--- Begin ---
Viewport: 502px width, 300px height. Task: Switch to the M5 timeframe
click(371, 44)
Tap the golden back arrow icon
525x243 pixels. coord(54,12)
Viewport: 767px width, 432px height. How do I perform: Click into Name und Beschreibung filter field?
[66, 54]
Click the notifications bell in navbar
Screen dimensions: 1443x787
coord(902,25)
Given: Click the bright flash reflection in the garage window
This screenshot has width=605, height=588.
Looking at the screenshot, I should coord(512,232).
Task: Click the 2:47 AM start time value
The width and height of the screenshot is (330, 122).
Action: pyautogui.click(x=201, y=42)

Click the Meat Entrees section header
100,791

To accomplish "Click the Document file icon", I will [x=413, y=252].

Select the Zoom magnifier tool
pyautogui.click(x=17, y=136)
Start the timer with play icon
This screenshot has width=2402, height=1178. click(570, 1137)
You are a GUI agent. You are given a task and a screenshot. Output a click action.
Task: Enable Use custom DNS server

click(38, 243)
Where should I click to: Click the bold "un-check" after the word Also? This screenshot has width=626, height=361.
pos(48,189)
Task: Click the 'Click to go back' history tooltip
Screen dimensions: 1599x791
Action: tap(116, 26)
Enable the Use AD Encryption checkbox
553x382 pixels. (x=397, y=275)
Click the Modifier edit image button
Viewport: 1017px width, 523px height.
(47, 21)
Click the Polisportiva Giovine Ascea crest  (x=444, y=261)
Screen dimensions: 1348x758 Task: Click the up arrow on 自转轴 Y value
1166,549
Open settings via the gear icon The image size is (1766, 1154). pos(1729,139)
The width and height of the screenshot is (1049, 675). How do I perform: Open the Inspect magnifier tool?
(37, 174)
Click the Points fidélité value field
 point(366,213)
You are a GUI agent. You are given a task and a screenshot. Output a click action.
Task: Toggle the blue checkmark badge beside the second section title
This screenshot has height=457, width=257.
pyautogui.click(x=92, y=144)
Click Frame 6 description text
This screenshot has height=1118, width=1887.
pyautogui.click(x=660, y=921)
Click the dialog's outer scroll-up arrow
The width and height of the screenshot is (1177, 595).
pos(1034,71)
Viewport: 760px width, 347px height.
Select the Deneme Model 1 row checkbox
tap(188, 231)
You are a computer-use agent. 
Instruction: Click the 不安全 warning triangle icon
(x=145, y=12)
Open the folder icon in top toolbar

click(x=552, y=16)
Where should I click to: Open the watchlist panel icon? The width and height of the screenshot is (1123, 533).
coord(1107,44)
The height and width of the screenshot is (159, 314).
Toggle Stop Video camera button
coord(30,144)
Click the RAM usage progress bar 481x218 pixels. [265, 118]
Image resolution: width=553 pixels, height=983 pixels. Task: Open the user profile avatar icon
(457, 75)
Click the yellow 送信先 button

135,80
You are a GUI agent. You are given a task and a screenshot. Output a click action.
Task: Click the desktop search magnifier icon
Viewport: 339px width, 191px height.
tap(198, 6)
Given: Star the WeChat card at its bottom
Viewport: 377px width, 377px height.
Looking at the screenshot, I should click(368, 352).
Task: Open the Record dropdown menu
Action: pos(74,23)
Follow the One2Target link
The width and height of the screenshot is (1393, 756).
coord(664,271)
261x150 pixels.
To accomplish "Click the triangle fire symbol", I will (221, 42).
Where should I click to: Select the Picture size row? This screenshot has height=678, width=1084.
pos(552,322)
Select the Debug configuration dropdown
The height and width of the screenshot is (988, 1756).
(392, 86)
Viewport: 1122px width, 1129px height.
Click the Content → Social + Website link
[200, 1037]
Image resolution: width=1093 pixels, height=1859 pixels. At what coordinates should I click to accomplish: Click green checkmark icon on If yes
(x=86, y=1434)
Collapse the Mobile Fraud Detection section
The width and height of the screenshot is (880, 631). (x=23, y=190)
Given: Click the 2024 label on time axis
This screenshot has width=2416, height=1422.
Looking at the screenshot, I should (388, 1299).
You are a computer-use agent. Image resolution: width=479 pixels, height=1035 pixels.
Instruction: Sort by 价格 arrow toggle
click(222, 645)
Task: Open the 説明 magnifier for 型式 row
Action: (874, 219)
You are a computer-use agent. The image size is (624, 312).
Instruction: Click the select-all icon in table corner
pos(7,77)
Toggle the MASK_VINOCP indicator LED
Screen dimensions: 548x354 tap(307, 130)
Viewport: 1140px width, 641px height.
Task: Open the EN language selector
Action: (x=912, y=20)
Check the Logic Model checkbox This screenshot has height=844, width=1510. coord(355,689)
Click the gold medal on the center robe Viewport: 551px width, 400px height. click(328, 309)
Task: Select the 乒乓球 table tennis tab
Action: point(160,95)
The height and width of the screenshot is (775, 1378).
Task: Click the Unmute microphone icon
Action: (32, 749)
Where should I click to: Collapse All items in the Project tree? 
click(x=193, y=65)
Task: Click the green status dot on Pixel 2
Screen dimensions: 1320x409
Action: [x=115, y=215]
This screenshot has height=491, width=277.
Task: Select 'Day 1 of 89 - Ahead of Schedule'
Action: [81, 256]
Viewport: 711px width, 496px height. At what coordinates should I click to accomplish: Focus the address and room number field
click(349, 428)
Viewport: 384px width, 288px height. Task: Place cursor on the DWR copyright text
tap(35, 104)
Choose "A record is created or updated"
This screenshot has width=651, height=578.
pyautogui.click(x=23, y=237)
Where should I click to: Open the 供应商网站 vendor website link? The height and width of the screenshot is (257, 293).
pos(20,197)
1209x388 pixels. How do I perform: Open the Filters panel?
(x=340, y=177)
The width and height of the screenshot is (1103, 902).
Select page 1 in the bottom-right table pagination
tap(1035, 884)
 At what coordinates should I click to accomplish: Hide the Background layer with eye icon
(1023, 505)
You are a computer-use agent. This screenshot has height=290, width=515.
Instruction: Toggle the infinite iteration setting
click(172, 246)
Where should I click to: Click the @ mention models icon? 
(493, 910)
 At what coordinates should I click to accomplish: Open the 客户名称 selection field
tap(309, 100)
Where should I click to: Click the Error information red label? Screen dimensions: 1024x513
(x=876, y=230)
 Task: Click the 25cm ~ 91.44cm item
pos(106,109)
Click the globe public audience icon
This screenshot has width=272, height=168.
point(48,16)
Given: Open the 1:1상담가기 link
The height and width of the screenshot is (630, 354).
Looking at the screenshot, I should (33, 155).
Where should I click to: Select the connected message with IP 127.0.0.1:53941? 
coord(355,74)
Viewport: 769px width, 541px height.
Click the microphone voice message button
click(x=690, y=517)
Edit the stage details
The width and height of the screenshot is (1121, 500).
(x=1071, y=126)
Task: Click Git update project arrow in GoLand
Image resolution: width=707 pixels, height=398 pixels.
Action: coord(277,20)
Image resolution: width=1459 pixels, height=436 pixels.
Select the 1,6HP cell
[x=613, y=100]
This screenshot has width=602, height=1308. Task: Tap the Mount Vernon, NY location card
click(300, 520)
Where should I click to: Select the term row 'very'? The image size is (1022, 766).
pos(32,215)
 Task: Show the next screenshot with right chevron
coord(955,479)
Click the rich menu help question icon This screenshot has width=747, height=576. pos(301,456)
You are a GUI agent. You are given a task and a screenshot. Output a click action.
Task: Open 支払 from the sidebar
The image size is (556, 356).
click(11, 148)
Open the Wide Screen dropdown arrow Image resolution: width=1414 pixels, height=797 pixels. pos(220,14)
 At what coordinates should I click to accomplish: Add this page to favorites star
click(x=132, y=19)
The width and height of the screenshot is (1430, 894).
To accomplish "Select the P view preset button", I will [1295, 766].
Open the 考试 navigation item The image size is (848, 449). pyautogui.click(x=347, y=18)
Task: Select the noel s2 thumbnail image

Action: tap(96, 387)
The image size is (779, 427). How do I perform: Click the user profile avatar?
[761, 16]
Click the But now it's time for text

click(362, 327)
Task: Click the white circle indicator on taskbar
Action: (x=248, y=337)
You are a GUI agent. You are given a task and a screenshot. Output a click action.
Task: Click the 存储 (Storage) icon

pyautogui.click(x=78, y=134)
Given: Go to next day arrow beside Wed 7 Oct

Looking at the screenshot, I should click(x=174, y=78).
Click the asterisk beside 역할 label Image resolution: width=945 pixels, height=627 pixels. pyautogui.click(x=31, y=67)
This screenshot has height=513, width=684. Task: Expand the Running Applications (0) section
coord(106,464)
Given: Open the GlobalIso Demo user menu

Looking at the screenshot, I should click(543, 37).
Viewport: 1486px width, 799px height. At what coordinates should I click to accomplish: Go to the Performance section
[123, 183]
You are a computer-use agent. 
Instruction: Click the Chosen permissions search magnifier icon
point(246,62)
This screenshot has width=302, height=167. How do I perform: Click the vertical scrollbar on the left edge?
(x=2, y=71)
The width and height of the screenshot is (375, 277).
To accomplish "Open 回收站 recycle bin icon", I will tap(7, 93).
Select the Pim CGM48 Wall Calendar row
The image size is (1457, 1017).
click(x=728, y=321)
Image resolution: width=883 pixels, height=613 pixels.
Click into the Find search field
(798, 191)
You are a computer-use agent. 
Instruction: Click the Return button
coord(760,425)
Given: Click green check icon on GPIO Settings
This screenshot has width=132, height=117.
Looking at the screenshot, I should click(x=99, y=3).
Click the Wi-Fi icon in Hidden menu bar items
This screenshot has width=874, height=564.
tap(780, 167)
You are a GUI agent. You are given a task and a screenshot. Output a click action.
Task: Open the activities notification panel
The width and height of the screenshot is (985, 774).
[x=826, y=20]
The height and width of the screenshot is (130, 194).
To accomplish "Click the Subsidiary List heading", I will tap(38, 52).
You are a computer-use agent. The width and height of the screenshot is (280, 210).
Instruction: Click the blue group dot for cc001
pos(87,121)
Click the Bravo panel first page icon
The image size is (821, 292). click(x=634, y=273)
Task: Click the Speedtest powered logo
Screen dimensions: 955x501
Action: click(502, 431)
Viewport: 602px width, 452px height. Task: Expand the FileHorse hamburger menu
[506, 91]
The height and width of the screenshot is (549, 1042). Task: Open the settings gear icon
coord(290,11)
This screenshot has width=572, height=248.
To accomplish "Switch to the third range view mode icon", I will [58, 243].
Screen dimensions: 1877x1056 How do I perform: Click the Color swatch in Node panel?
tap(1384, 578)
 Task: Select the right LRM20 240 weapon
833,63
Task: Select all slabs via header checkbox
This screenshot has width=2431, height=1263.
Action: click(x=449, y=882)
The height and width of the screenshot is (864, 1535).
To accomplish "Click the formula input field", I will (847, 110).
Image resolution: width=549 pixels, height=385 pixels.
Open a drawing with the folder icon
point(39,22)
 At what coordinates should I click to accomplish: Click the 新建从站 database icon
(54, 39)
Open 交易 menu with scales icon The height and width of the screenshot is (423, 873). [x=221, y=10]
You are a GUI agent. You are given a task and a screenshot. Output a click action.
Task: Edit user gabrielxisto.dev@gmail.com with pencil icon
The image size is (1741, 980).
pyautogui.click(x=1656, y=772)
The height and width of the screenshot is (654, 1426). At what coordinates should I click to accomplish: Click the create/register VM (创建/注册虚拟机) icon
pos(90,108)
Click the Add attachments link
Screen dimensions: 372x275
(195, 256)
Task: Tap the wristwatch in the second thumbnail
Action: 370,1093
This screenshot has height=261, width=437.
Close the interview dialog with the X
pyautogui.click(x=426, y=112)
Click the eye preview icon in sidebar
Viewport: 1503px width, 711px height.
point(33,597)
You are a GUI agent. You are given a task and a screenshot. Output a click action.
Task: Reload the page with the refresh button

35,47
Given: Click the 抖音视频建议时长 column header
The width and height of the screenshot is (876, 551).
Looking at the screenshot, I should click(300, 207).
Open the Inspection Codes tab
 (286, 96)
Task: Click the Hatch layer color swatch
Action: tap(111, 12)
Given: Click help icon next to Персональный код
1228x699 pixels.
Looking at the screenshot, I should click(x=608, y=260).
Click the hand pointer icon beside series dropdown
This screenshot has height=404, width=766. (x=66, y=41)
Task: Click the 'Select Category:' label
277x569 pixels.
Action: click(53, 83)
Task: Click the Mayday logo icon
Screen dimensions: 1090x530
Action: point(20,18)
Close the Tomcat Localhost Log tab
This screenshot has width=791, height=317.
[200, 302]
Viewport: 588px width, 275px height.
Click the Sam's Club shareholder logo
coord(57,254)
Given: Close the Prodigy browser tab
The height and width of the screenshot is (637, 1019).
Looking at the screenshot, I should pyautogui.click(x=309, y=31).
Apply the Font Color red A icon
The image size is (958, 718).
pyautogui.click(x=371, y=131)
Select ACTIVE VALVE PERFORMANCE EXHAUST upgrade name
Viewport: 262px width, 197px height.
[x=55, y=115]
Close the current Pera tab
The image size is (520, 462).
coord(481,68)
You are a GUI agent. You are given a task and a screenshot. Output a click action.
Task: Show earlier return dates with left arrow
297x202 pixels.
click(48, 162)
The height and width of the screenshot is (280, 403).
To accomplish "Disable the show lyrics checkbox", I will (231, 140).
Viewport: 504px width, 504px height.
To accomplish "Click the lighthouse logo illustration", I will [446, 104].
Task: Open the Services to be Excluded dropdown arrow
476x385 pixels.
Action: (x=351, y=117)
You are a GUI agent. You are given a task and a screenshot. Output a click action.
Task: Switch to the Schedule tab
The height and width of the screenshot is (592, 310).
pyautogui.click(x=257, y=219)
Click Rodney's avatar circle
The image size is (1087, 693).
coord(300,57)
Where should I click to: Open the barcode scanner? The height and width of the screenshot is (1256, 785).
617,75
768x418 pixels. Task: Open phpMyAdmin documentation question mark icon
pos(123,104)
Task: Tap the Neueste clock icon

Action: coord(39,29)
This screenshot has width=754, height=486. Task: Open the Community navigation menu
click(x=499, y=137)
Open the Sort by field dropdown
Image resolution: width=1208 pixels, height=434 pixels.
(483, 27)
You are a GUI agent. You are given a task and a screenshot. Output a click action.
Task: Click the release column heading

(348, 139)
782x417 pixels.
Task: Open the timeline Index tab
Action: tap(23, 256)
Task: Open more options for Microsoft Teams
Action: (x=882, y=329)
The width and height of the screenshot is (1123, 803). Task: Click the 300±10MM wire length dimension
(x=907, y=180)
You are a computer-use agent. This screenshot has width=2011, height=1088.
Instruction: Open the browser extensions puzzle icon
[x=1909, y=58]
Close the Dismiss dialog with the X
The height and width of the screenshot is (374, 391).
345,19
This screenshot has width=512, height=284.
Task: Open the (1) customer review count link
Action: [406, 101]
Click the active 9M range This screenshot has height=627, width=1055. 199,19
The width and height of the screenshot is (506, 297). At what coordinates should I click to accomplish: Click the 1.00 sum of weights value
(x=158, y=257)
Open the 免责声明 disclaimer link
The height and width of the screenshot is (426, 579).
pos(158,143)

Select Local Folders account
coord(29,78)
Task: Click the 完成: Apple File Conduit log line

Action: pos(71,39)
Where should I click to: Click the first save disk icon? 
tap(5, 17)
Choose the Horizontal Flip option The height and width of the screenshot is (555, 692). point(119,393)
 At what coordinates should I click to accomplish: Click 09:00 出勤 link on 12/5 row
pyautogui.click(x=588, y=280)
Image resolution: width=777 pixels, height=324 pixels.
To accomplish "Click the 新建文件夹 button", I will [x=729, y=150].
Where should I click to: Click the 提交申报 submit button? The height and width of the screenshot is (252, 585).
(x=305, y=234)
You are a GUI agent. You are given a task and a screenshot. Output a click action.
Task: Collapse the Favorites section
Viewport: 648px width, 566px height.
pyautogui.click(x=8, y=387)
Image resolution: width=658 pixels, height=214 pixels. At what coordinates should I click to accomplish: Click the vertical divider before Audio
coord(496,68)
--- End ---
## What is asked
Retype the data from the line with "You are a computer-use agent. Image" to the line with "Check the Logic", both lines included, without changing anything.

## Response below
You are a computer-use agent. Image resolution: width=479 pixels, height=1035 pixels.
Instruction: Sort by 价格 arrow toggle
click(222, 645)
Task: Open the 説明 magnifier for 型式 row
Action: (874, 219)
You are a computer-use agent. The image size is (624, 312).
Instruction: Click the select-all icon in table corner
pos(7,77)
Toggle the MASK_VINOCP indicator LED
Screen dimensions: 548x354 tap(307, 130)
Viewport: 1140px width, 641px height.
Task: Open the EN language selector
Action: (x=912, y=20)
Check the Logic Model checkbox This screenshot has height=844, width=1510. coord(355,689)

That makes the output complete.